Des photos publiées par des soldats russes présumés sur leurs pages VK avaient été utilisées par Kiev et par des organisations indépendantes pour dénoncer une implication directe présumée de l'armée russe sur le territoire ukrainien. Moscou a toujours rejeté ces affirmations, indiquant simplement que ses soldats ou volontaires avaient pu se rendre dans le Donbass sur leur temps libre.

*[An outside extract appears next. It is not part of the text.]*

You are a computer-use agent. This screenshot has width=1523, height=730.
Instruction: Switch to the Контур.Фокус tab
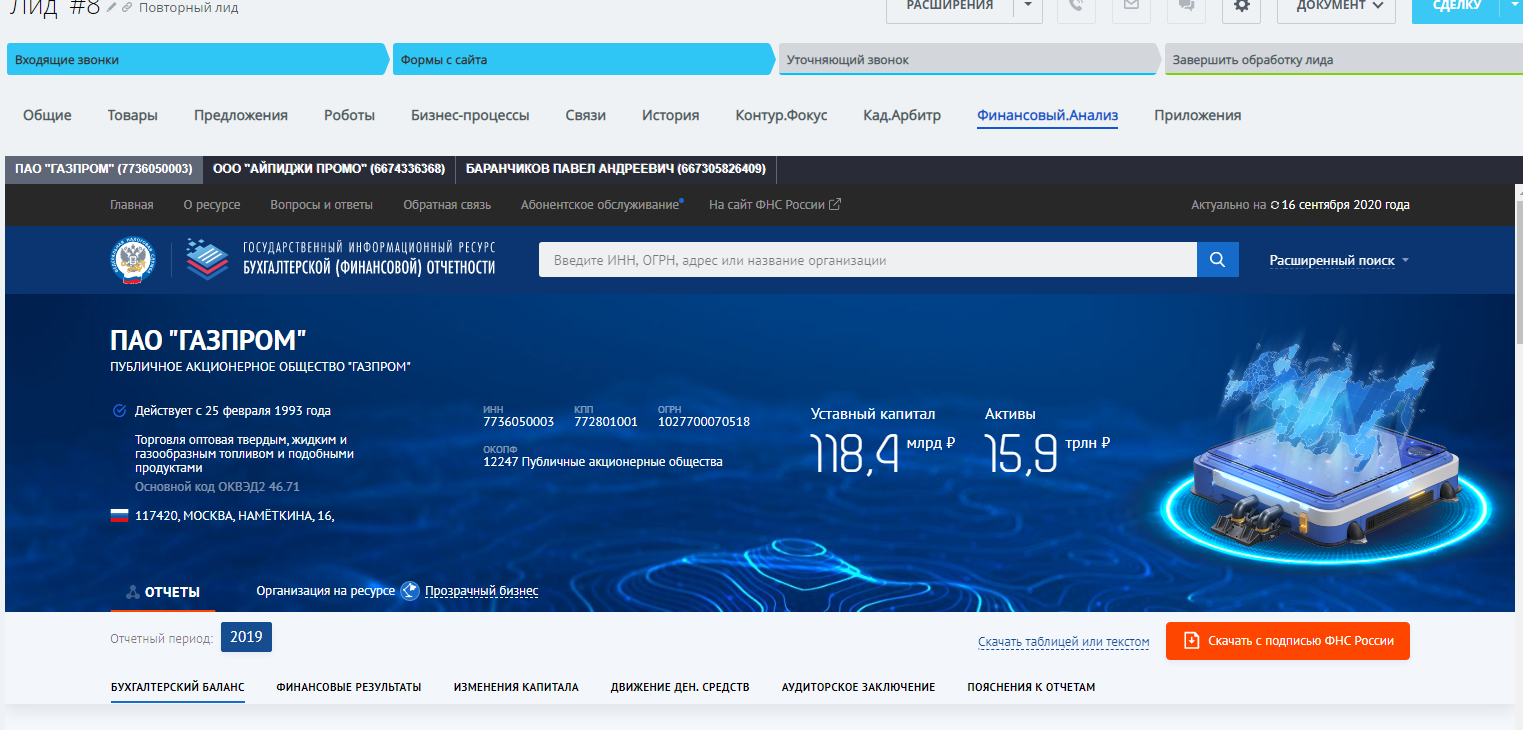point(781,115)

L'Ukraine s'était déjà attirée les critiques en 2015 en interdisant l'entrée sur son territoire de nombreux journalistes russes mais aussi occidentaux ayant couvert le conflit. Le président Porochenko avait dû faire machine arrière en retirant de la liste plusieurs journalistes de la BBC ainsi que des reporters espagnols et un allemand.

Plus récemment, Kiev a interdit sur son sol la candidate russe à l'Eurovision, Ioulia Samoloïva, qui s'était produite en Crimée après l'annexion. Le bras de fer qui a suivi a abouti au refus de la télévision russe de diffuser le show et à l'exclusion de la Russie de la finale du concours qui s'est tenue samedi à Kiev.

En plus des embargos commerciaux et la fermeture des espaces aériens respectifs en vigueur, les sanctions économiques ukrainiennes en vigueur contre Moscou ont été récemment élargies aux banques russes.

Cette mesure a conduit au départ forcé de la première banque russe Sberbank, qui a vendu sa filiale ukrainienne, forte de plus d'un million de clients, à un consortium d'investisseurs comprenant notamment la banque lettone Norvik Banka.